Maldini ha poi parlato della Champions, un sogno che la dirigenza aveva come obiettivo: “Spiegai che serviva un piano triennale. Da ottobre a febbraio l’ho preparato con Massara e con un mio amico consulente: 35 pagine di strategia sostenibile e necessità del salto di qualità, mandate a Gerry, a due suoi collaboratori molto stretti e all’ad Furlani”.
Non ci fu risposta e poi Maldini è tornato a parlare di mercato, spiegando che aveva previsto un piano triennale proprio perché gli investimenti erano stati fatti su giocatori giovani che necessitavano di tempo per crescere: “Su 35 acquisti ci contestano De Ketelaere, che aveva 21 anni. Se si scelgono ragazzi di quell’età, la percentuale d’insuccesso è più alta. Vanno aspettati, aiutati, coccolati, ripresi. D’altronde, dopo tre mesi di lavoro, Boban e Massara ed io fummo chiamati a Londra da proprietà e Ceo e praticamente delegittimati: i vari Leao, Bennacer e Theo non piacevano. Ma serviva un percorso. Ricordo sempre da dove siamo partiti”.

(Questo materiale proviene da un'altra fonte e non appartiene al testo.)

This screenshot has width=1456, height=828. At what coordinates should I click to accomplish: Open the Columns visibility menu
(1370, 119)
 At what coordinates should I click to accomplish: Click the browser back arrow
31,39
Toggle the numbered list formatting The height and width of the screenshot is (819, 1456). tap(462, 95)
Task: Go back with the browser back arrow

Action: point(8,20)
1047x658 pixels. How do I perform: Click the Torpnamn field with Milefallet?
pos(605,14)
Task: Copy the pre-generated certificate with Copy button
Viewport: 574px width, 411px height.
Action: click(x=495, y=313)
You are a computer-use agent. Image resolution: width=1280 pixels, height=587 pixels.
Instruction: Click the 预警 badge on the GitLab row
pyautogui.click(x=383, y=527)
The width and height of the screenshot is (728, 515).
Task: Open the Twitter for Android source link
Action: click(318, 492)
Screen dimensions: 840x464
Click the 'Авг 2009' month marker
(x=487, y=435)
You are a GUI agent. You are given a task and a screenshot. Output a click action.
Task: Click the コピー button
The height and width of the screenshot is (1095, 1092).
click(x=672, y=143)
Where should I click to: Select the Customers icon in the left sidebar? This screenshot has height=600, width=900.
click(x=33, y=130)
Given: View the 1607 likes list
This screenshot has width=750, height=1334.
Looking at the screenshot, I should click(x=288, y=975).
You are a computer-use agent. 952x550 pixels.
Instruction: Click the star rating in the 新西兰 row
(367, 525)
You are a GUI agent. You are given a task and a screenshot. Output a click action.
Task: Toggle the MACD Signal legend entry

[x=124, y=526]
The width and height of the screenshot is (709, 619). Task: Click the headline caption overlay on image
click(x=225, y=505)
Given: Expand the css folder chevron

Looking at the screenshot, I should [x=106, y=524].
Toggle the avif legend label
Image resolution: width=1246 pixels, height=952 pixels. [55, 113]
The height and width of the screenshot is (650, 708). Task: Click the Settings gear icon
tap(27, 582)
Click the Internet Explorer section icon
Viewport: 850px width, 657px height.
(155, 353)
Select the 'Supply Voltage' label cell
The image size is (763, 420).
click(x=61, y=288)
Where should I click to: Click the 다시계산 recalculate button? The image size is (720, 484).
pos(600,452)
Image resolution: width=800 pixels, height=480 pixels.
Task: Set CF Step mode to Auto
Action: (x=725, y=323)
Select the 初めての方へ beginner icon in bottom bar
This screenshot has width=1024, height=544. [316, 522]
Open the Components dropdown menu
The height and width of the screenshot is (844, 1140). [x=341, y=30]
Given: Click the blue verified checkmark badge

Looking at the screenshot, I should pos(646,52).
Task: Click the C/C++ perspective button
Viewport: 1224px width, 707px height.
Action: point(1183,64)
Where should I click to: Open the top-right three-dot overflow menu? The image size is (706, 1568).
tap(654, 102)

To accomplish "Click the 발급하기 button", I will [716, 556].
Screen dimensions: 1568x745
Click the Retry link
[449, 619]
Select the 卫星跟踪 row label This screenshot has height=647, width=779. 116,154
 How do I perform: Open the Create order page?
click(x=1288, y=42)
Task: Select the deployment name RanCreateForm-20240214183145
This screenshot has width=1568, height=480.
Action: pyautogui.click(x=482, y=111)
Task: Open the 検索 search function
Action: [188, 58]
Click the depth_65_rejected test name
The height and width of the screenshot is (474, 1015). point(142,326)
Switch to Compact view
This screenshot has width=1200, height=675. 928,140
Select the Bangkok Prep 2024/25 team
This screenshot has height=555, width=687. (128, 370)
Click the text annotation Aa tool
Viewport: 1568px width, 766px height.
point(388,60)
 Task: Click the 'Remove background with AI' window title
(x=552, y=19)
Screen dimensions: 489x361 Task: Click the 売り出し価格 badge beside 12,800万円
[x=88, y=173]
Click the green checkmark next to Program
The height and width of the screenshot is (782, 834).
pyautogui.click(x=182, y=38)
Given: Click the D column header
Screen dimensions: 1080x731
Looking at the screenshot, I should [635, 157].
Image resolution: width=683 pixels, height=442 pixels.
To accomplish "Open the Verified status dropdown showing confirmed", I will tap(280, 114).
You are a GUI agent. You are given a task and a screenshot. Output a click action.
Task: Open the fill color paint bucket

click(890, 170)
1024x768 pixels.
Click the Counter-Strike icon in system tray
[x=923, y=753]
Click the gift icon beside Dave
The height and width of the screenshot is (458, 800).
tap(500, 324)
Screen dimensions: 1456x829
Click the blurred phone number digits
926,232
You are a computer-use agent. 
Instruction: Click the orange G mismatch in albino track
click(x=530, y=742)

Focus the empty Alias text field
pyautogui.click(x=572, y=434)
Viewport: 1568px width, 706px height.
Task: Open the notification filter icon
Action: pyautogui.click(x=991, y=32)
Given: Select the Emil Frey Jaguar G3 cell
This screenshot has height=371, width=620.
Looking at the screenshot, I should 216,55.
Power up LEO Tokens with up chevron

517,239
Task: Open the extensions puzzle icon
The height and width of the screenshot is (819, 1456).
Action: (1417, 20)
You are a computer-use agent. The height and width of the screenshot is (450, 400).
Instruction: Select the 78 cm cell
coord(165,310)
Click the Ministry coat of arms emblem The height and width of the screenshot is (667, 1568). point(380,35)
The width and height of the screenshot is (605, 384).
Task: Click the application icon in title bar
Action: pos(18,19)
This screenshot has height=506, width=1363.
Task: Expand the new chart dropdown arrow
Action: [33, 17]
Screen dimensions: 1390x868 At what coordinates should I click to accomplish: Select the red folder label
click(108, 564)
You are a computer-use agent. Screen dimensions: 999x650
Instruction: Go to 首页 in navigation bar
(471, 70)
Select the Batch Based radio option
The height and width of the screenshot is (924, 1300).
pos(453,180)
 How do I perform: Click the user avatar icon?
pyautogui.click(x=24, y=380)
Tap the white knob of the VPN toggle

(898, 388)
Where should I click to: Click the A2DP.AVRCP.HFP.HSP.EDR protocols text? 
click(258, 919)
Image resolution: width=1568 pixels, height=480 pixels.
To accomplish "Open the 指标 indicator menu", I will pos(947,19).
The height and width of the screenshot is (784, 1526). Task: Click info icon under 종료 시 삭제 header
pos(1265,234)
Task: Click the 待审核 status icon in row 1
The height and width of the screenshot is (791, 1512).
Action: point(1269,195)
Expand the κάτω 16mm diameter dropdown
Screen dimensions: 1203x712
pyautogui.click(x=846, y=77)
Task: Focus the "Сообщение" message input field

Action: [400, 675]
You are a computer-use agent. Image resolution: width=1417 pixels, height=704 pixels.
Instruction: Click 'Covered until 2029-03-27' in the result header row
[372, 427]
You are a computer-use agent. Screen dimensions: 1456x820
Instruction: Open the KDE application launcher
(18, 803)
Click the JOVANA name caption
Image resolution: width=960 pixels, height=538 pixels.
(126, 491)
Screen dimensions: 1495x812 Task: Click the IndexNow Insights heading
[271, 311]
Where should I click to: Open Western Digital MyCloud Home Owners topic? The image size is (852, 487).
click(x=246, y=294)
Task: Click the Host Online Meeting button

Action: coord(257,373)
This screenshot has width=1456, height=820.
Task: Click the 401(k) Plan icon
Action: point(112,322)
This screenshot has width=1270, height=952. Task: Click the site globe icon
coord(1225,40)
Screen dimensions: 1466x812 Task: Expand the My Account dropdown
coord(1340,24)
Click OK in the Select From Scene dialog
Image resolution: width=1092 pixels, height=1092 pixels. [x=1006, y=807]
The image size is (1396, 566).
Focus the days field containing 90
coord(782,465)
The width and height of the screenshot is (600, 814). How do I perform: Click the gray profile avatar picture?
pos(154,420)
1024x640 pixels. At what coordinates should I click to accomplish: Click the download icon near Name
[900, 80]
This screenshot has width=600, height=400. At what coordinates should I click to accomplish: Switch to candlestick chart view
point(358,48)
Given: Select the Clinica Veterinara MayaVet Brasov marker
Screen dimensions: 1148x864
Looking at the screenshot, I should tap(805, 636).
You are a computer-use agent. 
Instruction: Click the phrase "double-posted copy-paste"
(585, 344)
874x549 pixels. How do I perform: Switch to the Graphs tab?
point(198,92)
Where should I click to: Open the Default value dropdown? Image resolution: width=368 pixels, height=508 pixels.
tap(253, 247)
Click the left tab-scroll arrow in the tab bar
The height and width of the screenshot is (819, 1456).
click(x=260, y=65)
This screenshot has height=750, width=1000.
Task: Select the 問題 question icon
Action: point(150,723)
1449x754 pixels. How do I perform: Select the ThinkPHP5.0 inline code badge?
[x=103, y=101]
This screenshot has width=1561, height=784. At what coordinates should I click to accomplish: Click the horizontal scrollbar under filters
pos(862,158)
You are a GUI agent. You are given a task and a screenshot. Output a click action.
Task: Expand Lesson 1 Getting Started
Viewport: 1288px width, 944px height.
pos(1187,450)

Anche lo stadio è stato motivo di scontro, come ha rivelato Maldini: “Non potevo mettere la faccia su un progetto da 55-60 mila posti, quasi tutti corporate. Lottavo per uno stadio più grande e con parte dei posti popolari. Vista la media di oltre 70 mila a San Siro, avevo ragione”.
Per quanto riguarda il futuro ha detto che non vuole lavorare in un’altra società italiana e l’idea di andare in Arabia Saudita lo stuzzica: “A me piace vincere e costruire. L’Arabia potrebbe essere un’idea”. L’ex terzino ha un messaggio finale al vetriolo per la dirigenza: “Oggi comandate voi, ma per favore rispettate la storia del Milan”.